Databases 19 min read

Evolution of Ximalaya KV Storage and XCache Architecture

Ximalaya’s KV storage progressed from a simple Redis master‑slave setup to client‑side sharding, then adopted Codis clustering for elastic scaling, integrated Pika’s disk‑based store with cold‑hot separation, introduced KV‑blob separation, fast‑slow command pools, second‑level expansion, ehash fields, large‑key circuit breaking, multi‑active data‑center replication, and now targets cloud‑native deployment, advanced features, and AI‑driven operations.

Ximalaya Technology Team

Jul 13, 2023

Evolution of Ximalaya KV Storage and XCache Architecture

Ximalaya KV Storage Development History

KV storage is a core component of Ximalaya, handling billions of requests daily. This document introduces the evolution of Ximalaya's KV storage, covering its history, self‑developed + community cache system, and future plans.

Redis Master‑Slave Mode

Initially, Ximalaya used a simple Redis master‑slave architecture with VIP failover. While easy to deploy, it limited QPS (<10w) and data size (<10GB) due to single‑node constraints.

Sharding Mode

To overcome single‑node limits, a client‑side sharding scheme was introduced, hashing keys to different Redis nodes.

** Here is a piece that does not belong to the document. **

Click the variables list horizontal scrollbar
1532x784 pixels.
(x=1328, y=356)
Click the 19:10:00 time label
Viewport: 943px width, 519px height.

This improved QPS but lacked elastic scaling and required client code changes when adding or removing nodes.

Cluster Mode Selection (2016)

Three popular solutions were evaluated:

Redis Cluster : official, decentralized, easy deployment, but tightly coupled and hard to upgrade.

Twemproxy : Twitter’s proxy, but not friendly for smooth scaling.

Codis Redis : open‑source proxy, compatible with Twemproxy, better performance, supports smooth scaling and visual management.

Codis Redis was chosen as the cluster solution.

Codis Redis Architecture

Codis uses a proxy layer that hashes keys (CRC32) to route commands to backend Redis shards. ZooKeeper provides service discovery; new proxies register automatically, and Jodis clients listen for changes. Codis also includes a web UI (Codis‑fe) and Sentinel management.

Elastic Scaling in Codis

Codis divides the keyspace into 1024 slots. When expanding from 2 to 4 shards, slots are migrated gradually (e.g., slots 256‑511 move from group‑1 to group‑3) and the proxy’s slot map is updated, achieving smooth scaling.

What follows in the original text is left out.